Борьба профессора с доцентом длилась несколько лет, возбуждала страсти у молодежи, была наказанием для властей. Кафедру Калина получил лишь после смерти Доле. С тех пор он прочно сидел на ней, славясь своими познаниями, издеваясь над всеми недругами, которых умел приобретать с невероятной легкостью. Ректором он, впрочем, не стал. Но зато когда ему перевалило за семьдесят, никто не сумел, воспрепятствовать присуждению ему звания «почетного» профессора, что случилось как раз в этом году. Студенты устроили ему овацию.
— Я никогда не скрывал своих убеждений, — сказал профессор. — Ни при каких обстоятельствах. И не считаю это геройством. Мои взгляды ясны и очевидны, как таблица умножения. Разве кто-нибудь постесняется заявить, что знает, сколько будет пятью пять? Ты скажешь, мой мальчик, что за таблицу умножения никогда никого не преследовали? Возможно. Я недостаточно хорошо знаю историю. Но если это не случилось, ничто не дает нам оснований считать, что это не случится в будущем. Итак, воспользуемся минутной свободой и открыто провозгласим таблицу, умножения. Воспользуемся также еще одной, тоже минутной, но менее широкой свободой, которая позволяет нам смотреть на вселенную глазами разума. Время для нас драгоценно. Человечество развивается скачками, в просветах между периодами фанатизма и невежества. Того, что удастся сделать в такую пору спокойствия, как наша, возможно, хватит на несколько веков. Так поспешим — быть может, эта пора уже кончается? Быть может, поколение, которое рождается сейчас, вернет из изгнания все суеверия и предрассудки и снова пойдет к ним в рабство?

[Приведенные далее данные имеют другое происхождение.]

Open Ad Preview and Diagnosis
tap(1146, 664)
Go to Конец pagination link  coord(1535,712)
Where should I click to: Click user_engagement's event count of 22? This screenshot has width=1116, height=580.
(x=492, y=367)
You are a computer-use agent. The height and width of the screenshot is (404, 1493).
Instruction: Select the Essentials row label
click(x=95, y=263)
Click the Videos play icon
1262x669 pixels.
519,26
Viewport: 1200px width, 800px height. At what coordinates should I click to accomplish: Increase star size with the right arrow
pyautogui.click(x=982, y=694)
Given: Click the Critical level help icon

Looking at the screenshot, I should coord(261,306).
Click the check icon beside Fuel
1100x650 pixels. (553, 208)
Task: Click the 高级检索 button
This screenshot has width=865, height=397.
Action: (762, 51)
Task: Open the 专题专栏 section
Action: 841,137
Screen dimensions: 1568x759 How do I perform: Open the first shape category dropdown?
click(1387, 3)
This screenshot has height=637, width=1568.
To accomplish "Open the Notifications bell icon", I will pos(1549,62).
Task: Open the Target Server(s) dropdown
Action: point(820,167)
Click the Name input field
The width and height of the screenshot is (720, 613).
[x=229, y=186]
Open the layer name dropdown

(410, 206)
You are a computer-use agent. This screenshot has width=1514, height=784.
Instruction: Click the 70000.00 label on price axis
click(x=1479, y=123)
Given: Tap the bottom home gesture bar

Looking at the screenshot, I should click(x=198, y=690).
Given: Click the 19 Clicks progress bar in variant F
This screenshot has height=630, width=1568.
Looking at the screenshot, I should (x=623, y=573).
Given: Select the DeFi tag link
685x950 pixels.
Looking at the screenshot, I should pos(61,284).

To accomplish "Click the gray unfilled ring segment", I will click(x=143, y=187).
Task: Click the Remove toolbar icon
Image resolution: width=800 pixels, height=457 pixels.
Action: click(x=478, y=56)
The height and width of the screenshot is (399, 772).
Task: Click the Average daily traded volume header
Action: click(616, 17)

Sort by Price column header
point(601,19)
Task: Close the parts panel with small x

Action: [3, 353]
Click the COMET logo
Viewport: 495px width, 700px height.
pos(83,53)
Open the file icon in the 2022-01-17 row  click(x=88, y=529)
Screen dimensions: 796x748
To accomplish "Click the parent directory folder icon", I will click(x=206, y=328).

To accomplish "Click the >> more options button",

Пышущее здоровьем лицо старика светилось благодушием, противоречившим его грустным пророчествам. Поглаживая длинную седую бороду, он с любопытством смотрел на мальчика, который не сводил с него взгляда, — пара темных и пара голубых глаз вели дружескую беседу при мягком свете лампы.
— Видишь ли, мой дорогой, — усмехнулся Калина. — Мы с твоим отцом поспорили о нравственном устройстве мира. Как чаще всего случается, между нами не было существенных разногласий. Твой отец признает совершенно ту же этику, что и я, только над ним тяготеет ненужное бремя чужих убеждений, которое он приучился считать своими собственными. Заставляет же его нести это бремя покорность суровейшему из тиранов, которого человек сам себе выдумал. Отец твой верит в бессмертное существо, создавшее мир после бесчисленных эонов одиночества. Это был неосторожный поступок, и бессмертное существо поплатилось своей независимостью. Для него начались времена тревог, гнева, разочарований и сожалений; довольно долго его преследовала мысль, что надо бы уничтожить свое творение. Изо дня в день имея дело с новым мыслящим существом, то есть с человеком, бессмертное существо решило создать этику. Для существа, столь долго пребывавшего в абсолютном одиночестве, это оказалось трудной и мучительной задачей. Решена она была не менее торопливо и небрежно, чем сотворение мира. Подобно тому как по непонятной скупости или еще более непонятной забывчивости демиург не позаботился об особой пище для всех видов животных и заставил их пожирать друг друга, так и первая нравственность, которую он навязал миру, походила на приказания самодура-вождя дикого племени кочевников, и кары, положенные за самые ничтожные провинности, соответствовали своеволию и всемогуществу карающего, но не слабости и беззащитности провинившегося.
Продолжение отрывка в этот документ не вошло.